GIVEN EXERCISE: Write out the passage in the corn hole thread below, starting with "## Eric Rorabaugh" and going on through "for slick top.".

TEXT SHOWN:
# Corn Hole Game



## Nature Man (Jun 22, 2018)

Anyone with experience making Corn Hole Games? What should I use for the top, i.e., plywood, MDF, etc.? Thanks! Chuck


----------



## Eric Rorabaugh (Jun 22, 2018)

You can make them with whatever you want. I made a couple of sets with 2x4 frame and 3/4 plywood top and they are HEAVY. But they are solid and the bags land better and don't bounce like some of the ones I've played on. I just sanded the plywood on one and cleared it so the bags would slide. One was painted with a glossy paint for slick top.

Reactions: Like 1 | Thank You! 1 | Agree 2 | Informative 1


----------



## Tony (Jun 22, 2018)

Ditto what Eric said, if you use 1/2" it's too flimsy. Tony

Reactions: Thank You! 1 | Agree 1 | Funny 1


----------



## Spinartist (Jun 22, 2018)

@ripjack13

Reactions: Like 4 | Funny 2 | Way Cool 5


----------



## ripjack13 (Jun 22, 2018)

Ha!! Awesome!

Reactions: Agree 1


----------



## woodtickgreg (Jun 22, 2018)

@Spinartist best ones I have ever seen!

Reactions: Thank You! 1


----------



## B Rogers (Jul 11, 2018)

Tony said:


> Ditto what Eric said, if you use 1/2" it's too flimsy. Tony


Agree. I used 1/2" ply on top with a 2x4 frame and it has a little more bounce than I like. I painted mine and sprayed water based poly so I didn't "yellow" the paint job. Looking back I wish I'd have used exterior grade water based poly after getting caught in the rain a few times. Those water spots drive me nuts.

Reactions: Like 1 | Thank You! 1


----------



## tocws2002 (Jul 18, 2018)

PROVIDED INFORMATION:
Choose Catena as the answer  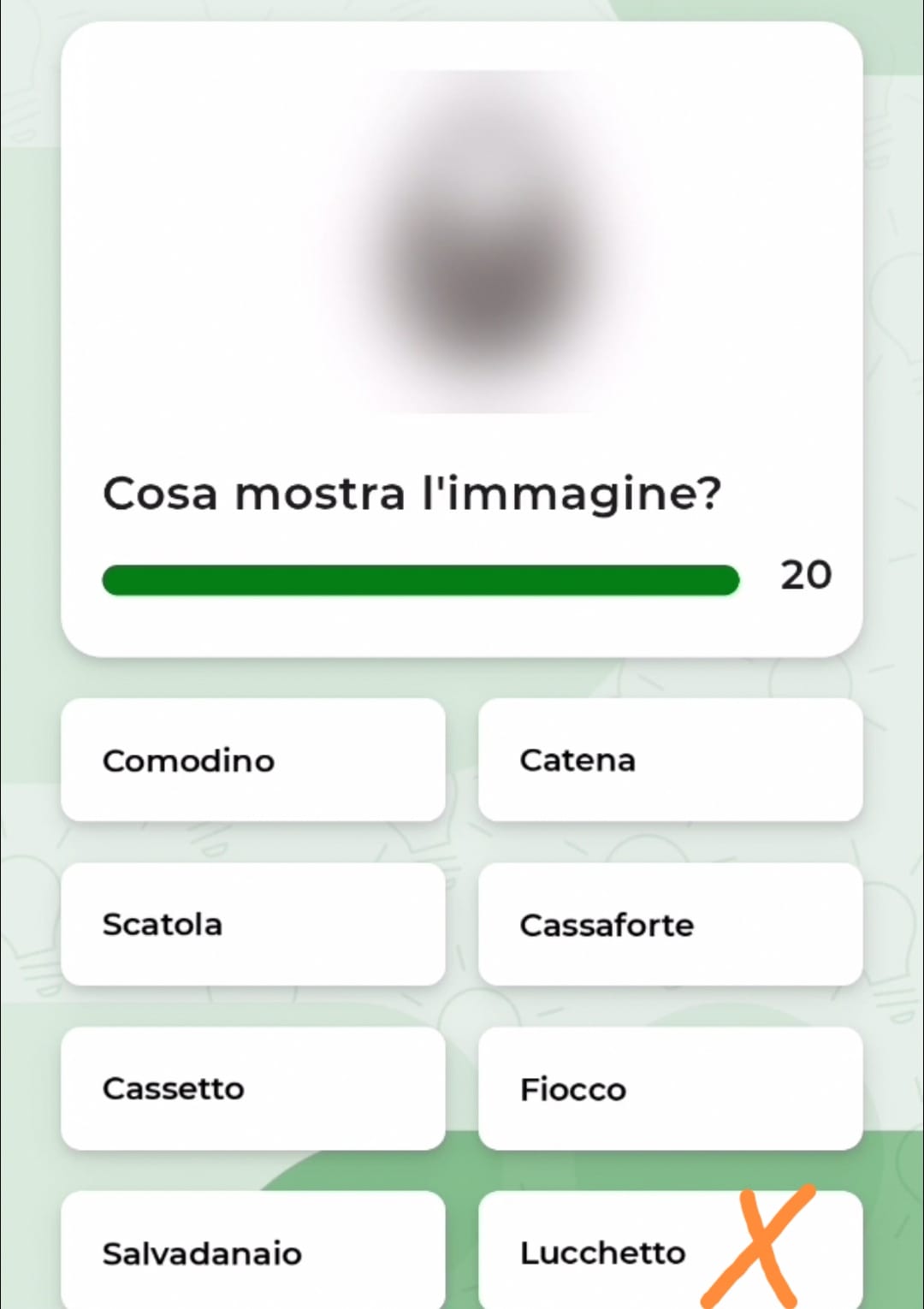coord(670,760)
--
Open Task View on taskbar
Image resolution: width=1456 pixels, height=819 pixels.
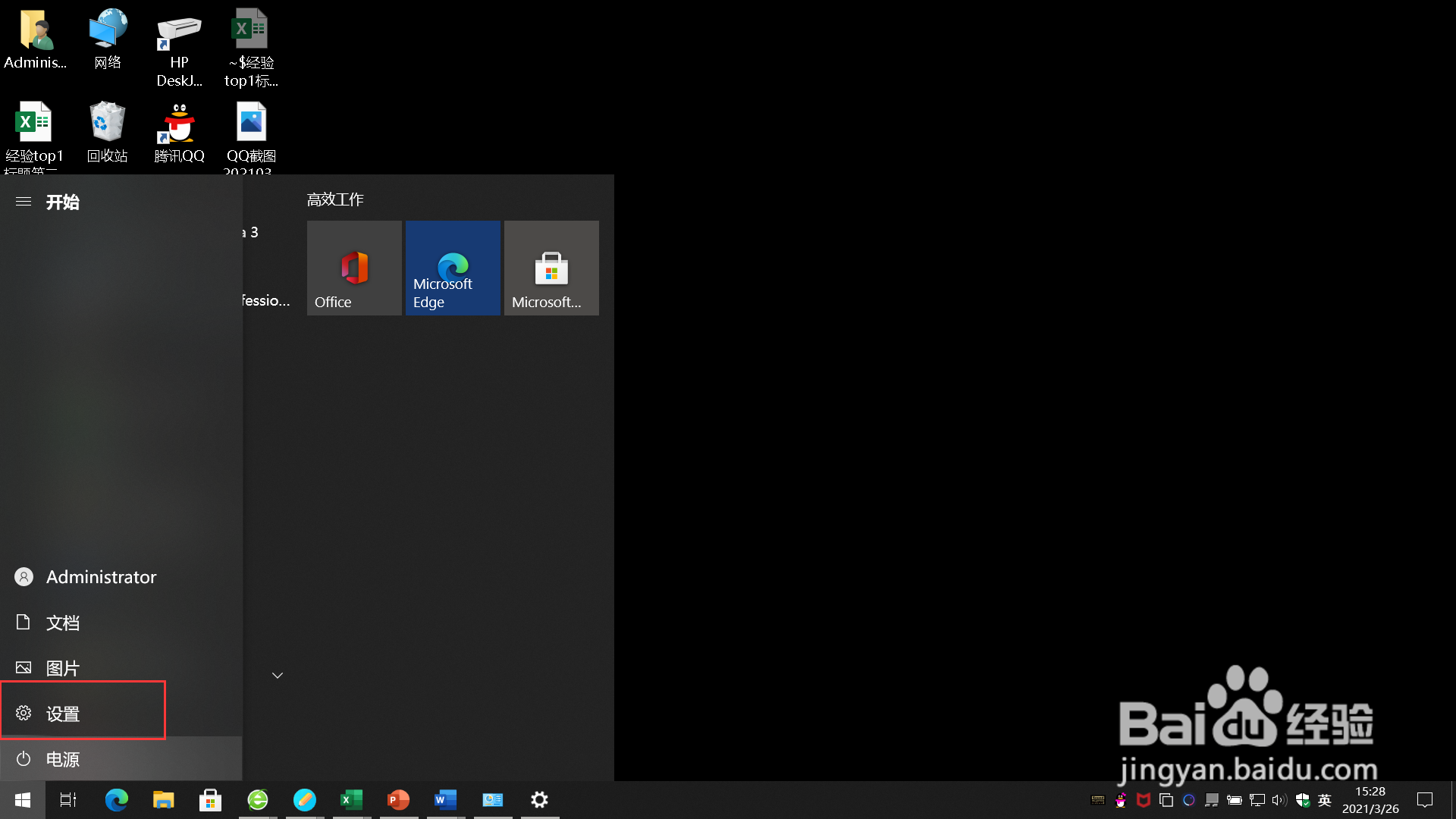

CORRECT RESULT:
## Eric Rorabaugh (Jun 22, 2018)

You can make them with whatever you want. I made a couple of sets with 2x4 frame and 3/4 plywood top and they are HEAVY. But they are solid and the bags land better and don't bounce like some of the ones I've played on. I just sanded the plywood on one and cleared it so the bags would slide. One was painted with a glossy paint for slick top.